───── DATA EXCERPTS

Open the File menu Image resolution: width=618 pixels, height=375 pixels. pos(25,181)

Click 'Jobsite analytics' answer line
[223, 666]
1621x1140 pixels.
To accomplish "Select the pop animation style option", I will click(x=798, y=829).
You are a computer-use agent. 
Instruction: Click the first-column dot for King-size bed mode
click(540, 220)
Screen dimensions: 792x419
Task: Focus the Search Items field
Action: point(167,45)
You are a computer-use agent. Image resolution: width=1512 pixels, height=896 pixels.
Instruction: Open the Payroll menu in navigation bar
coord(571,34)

──────────

__STATED GOAL__
Display every line of the listing above that contains the word "agent".

__PROBLEM SOLUTION__
You are a computer-use agent. 
You are a computer-use agent. Image resolution: width=1512 pixels, height=896 pixels.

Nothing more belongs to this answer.